### What the task asks
Return exactly the lines below, starting with the one that has "The height and" and going on through the one that has "This screenshot has".

### Provided data
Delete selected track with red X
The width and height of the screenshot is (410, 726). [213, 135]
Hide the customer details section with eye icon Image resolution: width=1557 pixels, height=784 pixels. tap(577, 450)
--
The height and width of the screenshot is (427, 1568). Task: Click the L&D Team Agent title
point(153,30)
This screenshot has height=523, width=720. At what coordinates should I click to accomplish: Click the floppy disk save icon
...
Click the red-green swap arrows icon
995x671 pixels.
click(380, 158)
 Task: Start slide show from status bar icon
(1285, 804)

### Finished task
The height and width of the screenshot is (427, 1568). Task: Click the L&D Team Agent title
point(153,30)
This screenshot has height=523, width=720. At what coordinates should I click to accomplish: Click the floppy disk save icon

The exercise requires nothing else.